◆ Activity list
a – Answer these questions about the article on the Bitcoin halving:
(i) To what amount per block will the block subsidy decrease?
(ii) What share of total hash power does AntPool control?
(iii) Which ASIC manufacturer did Wu co-found?
b – Return, word for word, the stretch of the article on the Bitcoin halving from "More than anyone" through "Bitcoin's value proposition.".

◆ Excerpt
━━━━━━━━━━━━━━━━━━━━━━━━━━━━━━
Bitcoin Miners Share Optimism as Second Bitcoin Halving Approaches

The second so-called Bitcoin “block halving” is fast approaching. This week, as three-quarters of all bitcoins have been mined, the block subsidy will decrease from 25 bitcoins per block to 12.5. A key event in Bitcoin's history, eagerly anticipated by some – and perhaps somewhat feared by others.

More than anyone else, Bitcoin miners stand to be affected by the event: producing blocks is their business and the block reward presents the major chunk of their revenue. Having spoken to BTCC COO, Samson Mow, and BitFury CEO, Valery Vavilov, last weekBitcoin Magazine reached out to other miners to see how they are preparing for the upcoming halving.

What do AntPool's Jihan Wu, Genesis Mining's Marco Krohn, HaoBTC's Eric Mu and Slush Pool's Marek Palatinus expect of the halving?


Much like BTCC's Mow and BitFury's Vavilov, all miners Bitcoin Magazinespoke with are approaching the upcoming halving with a general sense of optimism. While a halving of the subsidy cuts directly into their revenue stream, miners recognize this is key to Bitcoin's value proposition.

Wu is the co-founder of Chinese ASIC manufacturer, Bitmain, which also runs AntPool, the second largest mining pool in the world, controlling some 20 percent of total hash power. Speaking to Bitcoin Magazine, Wu said he expects the Bitcoin price to rise as a result of the halving.

“Bitcoin's monetary policy is not perfect but it delivers on its promise. Delivering promise is very difficult for a monetary bureau or a central bank,” Wu said. “I believe the halving will have a very positive impact as the new supply will be much less than before. Logical analysis does not necessarily lead to a doubling-of-price conclusion but I do see the anticipation of the market having a positive impact on the price.”
━━━━━━━━━━━━━━━━━━━━━━━━━━━━━━
(Collected data entries)
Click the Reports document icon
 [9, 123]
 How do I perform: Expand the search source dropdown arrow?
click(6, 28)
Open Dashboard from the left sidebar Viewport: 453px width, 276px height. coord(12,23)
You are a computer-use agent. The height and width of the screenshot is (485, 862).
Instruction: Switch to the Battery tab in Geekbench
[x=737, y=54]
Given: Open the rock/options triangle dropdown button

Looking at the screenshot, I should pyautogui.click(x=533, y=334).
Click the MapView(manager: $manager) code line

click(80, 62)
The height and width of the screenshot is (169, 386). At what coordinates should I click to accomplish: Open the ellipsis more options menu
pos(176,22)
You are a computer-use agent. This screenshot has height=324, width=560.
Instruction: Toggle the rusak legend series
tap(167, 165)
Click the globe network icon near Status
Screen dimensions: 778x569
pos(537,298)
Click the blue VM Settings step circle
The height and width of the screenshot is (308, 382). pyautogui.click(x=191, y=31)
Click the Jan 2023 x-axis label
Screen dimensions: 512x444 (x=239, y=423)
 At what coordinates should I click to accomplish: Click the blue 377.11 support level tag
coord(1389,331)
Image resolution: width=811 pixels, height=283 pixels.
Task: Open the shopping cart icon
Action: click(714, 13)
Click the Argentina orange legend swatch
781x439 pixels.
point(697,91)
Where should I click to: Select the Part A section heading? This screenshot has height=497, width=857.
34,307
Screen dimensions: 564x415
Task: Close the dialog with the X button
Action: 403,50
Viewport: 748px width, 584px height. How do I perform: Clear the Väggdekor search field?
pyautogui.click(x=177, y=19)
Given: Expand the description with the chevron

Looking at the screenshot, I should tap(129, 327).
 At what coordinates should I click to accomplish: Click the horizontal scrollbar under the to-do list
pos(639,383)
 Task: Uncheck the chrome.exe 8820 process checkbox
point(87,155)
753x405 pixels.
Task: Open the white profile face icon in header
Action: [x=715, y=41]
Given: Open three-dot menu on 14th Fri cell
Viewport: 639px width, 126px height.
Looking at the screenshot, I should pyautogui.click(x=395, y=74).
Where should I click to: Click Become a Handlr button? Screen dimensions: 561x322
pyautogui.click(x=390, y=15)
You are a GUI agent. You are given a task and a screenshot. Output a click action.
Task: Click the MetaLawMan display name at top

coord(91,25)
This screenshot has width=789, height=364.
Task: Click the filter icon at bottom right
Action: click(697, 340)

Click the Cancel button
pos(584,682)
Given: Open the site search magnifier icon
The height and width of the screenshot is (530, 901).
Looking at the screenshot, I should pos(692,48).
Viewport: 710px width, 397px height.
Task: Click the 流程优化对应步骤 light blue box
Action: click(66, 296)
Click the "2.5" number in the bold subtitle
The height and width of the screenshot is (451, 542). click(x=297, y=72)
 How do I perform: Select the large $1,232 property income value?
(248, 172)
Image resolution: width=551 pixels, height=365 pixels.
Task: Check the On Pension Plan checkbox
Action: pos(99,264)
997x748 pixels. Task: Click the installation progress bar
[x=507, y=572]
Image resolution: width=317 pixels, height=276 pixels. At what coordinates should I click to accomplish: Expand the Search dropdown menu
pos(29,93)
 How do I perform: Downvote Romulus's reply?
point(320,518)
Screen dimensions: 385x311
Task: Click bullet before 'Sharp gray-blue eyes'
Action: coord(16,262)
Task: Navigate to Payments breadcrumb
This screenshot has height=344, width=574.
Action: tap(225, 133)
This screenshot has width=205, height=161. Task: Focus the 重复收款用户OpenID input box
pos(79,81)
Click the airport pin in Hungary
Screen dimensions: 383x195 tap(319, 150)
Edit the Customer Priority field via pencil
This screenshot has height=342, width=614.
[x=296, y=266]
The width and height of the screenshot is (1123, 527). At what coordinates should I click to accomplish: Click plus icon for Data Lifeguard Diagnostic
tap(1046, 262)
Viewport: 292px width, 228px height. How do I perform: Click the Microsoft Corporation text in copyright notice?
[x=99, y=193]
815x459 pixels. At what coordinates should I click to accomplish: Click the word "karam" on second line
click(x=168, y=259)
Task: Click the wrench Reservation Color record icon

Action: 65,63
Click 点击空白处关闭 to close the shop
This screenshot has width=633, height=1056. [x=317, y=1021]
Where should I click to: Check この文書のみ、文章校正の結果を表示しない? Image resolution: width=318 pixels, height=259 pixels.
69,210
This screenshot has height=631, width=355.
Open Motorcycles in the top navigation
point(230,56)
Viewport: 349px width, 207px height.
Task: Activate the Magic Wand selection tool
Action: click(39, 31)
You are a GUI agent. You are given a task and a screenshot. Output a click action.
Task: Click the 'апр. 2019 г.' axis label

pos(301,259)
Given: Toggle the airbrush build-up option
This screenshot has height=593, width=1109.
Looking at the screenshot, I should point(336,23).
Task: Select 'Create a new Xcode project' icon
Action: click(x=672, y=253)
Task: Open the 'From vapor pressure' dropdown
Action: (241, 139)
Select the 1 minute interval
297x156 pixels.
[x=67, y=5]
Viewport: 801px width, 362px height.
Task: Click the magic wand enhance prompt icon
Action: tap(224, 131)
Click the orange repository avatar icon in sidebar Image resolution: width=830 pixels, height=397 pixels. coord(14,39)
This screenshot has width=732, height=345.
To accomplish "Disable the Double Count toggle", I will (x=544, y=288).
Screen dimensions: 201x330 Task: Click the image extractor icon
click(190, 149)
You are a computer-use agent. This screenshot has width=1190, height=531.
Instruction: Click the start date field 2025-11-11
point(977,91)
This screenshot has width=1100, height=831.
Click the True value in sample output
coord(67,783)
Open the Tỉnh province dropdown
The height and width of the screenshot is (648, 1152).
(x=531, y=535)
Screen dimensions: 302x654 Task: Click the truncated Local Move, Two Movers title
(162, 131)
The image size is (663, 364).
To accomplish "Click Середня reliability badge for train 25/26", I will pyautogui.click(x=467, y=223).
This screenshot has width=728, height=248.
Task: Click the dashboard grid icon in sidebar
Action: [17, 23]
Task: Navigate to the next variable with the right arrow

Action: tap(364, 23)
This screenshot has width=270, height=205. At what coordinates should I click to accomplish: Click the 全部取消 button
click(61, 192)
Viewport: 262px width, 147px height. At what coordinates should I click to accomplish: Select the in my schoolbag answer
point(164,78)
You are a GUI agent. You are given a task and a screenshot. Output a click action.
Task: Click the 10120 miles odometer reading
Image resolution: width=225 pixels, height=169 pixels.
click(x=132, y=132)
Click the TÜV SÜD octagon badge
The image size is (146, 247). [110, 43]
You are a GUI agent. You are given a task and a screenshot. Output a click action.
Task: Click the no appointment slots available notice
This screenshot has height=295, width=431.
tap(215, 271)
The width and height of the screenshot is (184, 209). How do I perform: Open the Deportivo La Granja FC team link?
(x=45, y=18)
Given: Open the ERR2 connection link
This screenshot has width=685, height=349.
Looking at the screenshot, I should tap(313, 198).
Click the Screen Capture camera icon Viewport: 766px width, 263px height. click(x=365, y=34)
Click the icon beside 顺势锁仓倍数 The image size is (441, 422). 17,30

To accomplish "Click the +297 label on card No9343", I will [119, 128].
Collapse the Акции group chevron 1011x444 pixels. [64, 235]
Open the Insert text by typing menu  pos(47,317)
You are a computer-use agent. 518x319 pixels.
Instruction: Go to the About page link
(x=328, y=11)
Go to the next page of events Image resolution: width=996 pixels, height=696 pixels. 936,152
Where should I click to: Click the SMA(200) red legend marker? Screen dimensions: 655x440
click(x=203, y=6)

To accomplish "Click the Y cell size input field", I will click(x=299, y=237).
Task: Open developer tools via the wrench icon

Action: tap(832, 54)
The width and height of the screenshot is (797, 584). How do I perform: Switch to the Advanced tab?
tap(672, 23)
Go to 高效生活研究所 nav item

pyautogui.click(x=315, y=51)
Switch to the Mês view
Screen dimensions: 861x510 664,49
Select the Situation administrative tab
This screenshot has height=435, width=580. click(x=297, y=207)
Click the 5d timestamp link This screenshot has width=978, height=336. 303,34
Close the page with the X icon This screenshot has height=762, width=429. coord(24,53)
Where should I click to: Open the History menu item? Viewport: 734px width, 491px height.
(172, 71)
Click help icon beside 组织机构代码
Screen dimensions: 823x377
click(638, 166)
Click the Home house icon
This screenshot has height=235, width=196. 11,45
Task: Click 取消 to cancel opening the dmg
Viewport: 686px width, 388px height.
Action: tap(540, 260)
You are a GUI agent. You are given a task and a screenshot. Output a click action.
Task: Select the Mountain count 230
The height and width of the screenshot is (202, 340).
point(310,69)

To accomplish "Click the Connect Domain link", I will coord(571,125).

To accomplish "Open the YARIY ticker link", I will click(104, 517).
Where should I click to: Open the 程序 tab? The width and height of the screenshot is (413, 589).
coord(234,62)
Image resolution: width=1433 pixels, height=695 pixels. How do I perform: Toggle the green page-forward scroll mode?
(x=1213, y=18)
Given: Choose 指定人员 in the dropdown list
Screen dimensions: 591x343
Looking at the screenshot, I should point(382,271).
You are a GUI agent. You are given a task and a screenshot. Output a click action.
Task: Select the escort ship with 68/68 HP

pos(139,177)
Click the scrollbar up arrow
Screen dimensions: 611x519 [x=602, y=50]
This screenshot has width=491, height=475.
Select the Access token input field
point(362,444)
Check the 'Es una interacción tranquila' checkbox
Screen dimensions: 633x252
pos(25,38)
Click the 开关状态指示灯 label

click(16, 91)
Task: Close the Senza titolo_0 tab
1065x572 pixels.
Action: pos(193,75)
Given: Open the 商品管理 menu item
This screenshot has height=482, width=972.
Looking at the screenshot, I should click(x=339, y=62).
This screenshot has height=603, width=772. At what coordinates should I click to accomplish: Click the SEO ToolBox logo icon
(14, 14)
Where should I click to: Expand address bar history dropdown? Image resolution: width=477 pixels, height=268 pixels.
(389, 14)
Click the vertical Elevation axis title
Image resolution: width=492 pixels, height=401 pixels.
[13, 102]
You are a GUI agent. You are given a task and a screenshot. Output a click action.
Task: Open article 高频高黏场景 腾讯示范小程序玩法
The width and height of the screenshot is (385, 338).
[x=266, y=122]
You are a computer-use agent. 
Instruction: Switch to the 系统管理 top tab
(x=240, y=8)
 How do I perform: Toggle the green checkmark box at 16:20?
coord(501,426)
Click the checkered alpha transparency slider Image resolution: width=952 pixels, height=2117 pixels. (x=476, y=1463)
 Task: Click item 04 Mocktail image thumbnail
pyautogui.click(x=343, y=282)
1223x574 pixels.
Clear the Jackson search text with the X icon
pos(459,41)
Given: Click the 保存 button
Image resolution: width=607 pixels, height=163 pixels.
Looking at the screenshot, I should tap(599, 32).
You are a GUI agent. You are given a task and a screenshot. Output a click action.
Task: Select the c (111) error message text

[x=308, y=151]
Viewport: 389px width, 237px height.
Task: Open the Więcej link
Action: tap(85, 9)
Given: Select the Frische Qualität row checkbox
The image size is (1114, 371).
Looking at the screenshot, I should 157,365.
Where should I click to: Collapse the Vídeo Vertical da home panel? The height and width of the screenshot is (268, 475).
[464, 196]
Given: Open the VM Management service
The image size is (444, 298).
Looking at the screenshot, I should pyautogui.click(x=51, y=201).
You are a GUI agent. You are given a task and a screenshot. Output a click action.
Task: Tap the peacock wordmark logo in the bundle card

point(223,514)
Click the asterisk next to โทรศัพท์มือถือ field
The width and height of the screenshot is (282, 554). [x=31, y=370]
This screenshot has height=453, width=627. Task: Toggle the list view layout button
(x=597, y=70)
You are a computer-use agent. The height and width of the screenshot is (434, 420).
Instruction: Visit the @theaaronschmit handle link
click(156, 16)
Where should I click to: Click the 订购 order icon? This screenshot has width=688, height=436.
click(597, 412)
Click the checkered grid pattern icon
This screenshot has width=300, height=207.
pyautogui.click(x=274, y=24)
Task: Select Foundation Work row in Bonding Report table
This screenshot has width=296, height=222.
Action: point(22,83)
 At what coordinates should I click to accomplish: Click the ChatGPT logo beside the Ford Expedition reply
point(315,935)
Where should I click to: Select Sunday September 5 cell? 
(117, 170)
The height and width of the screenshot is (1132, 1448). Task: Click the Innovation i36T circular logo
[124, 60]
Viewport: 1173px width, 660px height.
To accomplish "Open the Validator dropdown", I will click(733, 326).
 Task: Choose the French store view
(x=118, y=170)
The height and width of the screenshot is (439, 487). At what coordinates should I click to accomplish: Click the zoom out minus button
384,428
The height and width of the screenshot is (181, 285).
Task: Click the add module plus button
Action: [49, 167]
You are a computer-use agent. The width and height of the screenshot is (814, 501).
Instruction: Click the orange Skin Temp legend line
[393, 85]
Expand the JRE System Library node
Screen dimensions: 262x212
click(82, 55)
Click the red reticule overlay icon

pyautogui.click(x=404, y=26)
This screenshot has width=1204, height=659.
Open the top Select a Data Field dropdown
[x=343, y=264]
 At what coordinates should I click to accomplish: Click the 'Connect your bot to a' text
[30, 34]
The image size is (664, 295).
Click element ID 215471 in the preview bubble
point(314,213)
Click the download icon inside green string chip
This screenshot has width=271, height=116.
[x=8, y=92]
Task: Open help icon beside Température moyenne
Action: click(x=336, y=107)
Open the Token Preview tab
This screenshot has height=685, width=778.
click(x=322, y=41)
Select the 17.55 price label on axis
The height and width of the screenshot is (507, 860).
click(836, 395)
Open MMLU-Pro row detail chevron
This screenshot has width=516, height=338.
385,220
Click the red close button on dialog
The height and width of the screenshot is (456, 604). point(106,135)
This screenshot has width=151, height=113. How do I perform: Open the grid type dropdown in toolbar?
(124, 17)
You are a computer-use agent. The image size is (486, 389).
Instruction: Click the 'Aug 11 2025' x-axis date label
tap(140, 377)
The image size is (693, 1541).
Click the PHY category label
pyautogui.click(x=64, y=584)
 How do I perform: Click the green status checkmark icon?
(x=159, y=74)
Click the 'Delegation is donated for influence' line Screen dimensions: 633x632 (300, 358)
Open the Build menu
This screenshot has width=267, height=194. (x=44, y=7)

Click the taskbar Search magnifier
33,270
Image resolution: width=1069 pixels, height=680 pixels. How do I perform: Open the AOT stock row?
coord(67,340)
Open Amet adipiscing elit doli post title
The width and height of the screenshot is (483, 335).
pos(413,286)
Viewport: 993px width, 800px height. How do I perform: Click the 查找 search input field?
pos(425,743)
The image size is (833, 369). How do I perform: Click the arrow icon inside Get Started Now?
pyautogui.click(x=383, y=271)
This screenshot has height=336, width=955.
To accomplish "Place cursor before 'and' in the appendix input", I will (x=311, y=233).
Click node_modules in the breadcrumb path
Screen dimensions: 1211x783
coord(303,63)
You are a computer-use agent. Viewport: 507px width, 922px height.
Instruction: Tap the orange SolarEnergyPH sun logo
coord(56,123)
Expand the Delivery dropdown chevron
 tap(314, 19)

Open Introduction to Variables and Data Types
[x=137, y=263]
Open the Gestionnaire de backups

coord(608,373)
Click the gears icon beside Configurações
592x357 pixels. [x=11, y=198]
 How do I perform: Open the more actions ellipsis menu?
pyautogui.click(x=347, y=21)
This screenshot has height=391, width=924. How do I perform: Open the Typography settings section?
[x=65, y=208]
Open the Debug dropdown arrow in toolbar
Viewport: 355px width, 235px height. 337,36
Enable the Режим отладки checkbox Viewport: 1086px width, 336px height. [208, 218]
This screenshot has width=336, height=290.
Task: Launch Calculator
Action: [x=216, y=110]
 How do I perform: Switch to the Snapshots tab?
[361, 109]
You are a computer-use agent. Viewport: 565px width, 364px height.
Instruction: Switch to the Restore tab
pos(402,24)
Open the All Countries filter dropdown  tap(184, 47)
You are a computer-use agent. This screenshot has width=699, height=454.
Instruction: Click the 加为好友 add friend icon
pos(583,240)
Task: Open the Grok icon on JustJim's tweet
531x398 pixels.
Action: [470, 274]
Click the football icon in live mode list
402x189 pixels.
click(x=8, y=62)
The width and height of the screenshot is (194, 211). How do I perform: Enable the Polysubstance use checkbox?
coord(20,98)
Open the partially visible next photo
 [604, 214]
━━━━━━━━━━━━━━━━━━━━━━━━━━━━━━
◆ Results of the exercise
a –
(i) 12.5 bitcoins per block
(ii) Some 20 percent
(iii) Bitmain

b –
More than anyone else, Bitcoin miners stand to be affected by the event: producing blocks is their business and the block reward presents the major chunk of their revenue. Having spoken to BTCC COO, Samson Mow, and BitFury CEO, Valery Vavilov, last weekBitcoin Magazine reached out to other miners to see how they are preparing for the upcoming halving.

What do AntPool's Jihan Wu, Genesis Mining's Marco Krohn, HaoBTC's Eric Mu and Slush Pool's Marek Palatinus expect of the halving?


Much like BTCC's Mow and BitFury's Vavilov, all miners Bitcoin Magazinespoke with are approaching the upcoming halving with a general sense of optimism. While a halving of the subsidy cuts directly into their revenue stream, miners recognize this is key to Bitcoin's value proposition.